▶ [Material for this task]
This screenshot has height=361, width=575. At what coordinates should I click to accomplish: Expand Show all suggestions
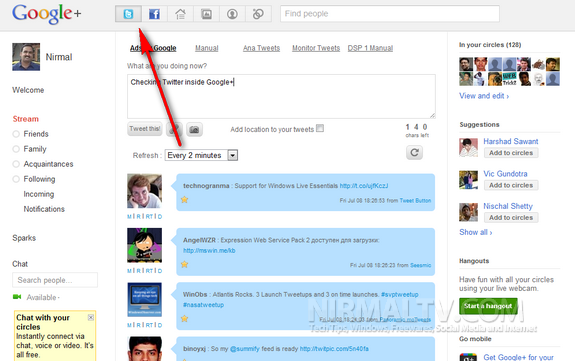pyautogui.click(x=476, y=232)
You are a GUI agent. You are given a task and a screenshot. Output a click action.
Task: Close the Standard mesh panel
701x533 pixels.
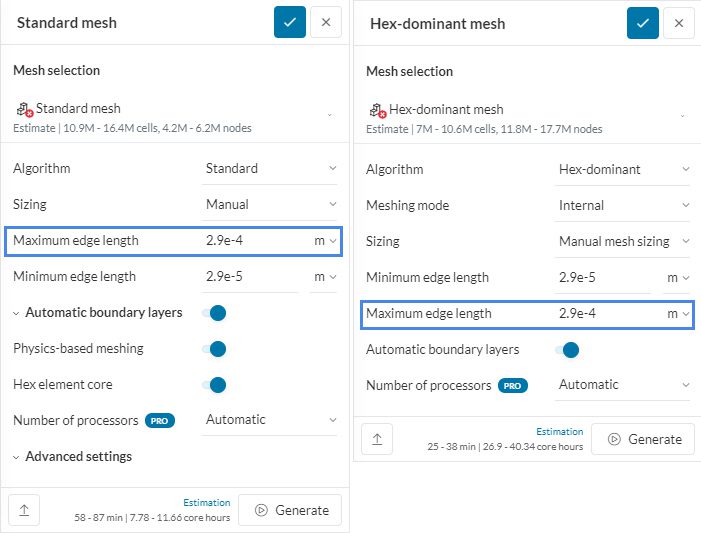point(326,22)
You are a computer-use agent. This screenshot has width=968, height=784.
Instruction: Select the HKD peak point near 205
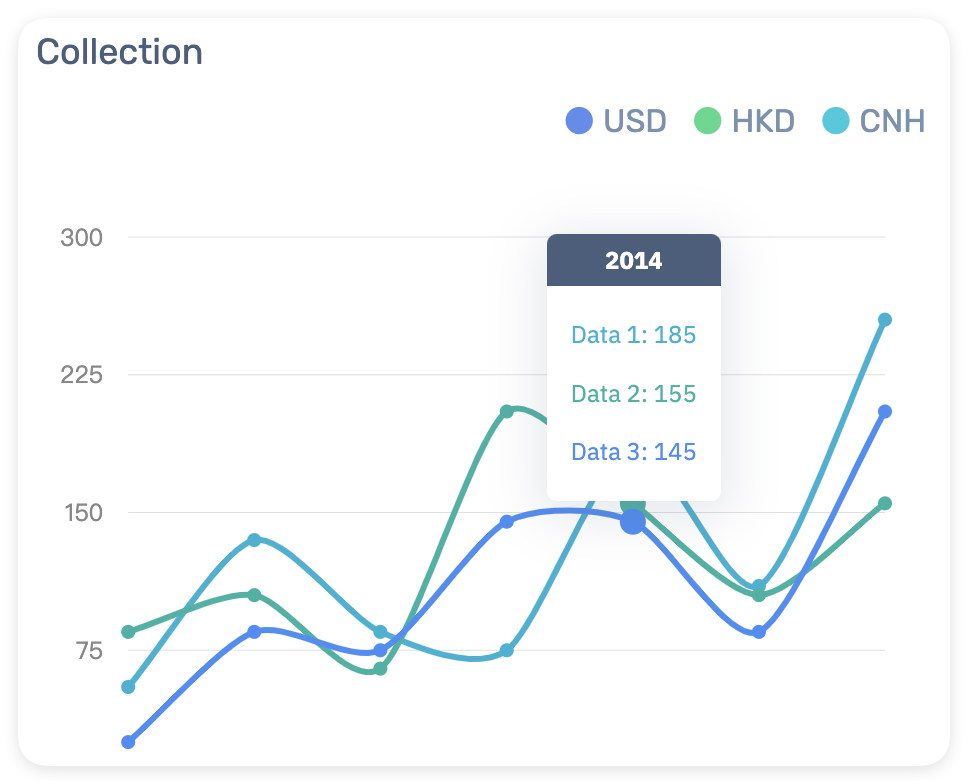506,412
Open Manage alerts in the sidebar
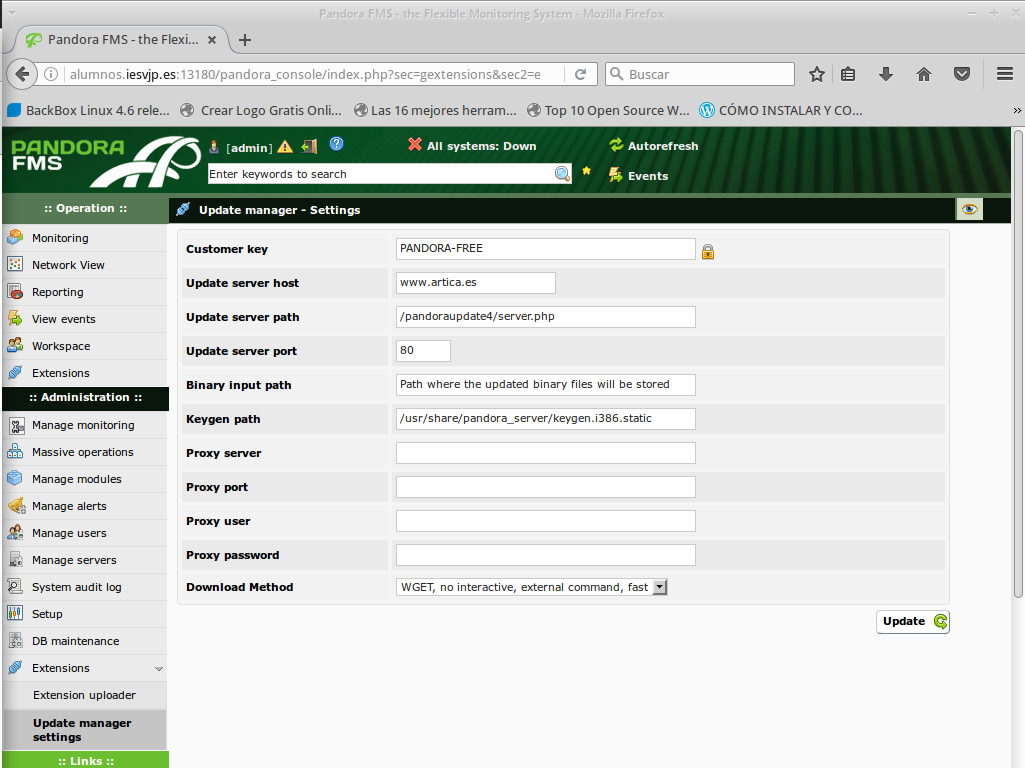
--
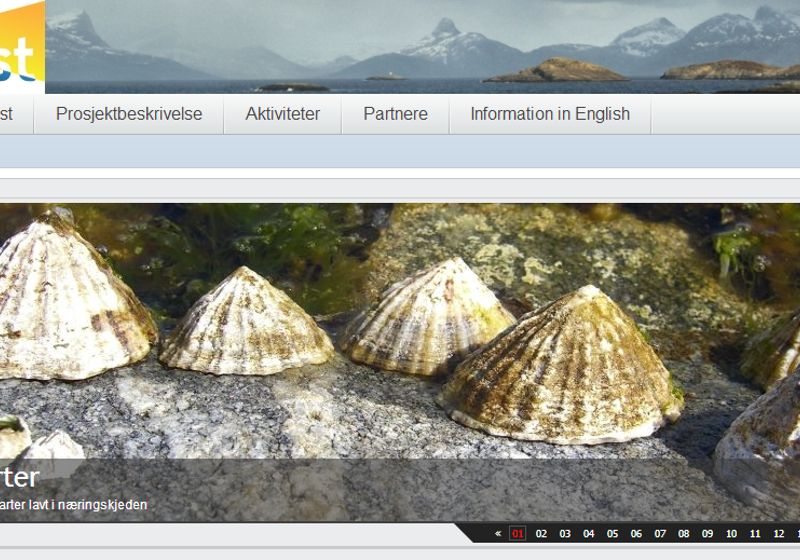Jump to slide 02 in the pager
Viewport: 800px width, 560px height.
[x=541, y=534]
==
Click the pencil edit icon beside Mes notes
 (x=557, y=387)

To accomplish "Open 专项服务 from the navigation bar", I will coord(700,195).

▶ [Task statement] Reproduce every line in the records above that contains the word "agent".

▶ [Completed task]
You are a GUI agent. You are given a task and a screenshot. Output a click action.
You are a computer-use agent. This screenshot has width=968, height=784.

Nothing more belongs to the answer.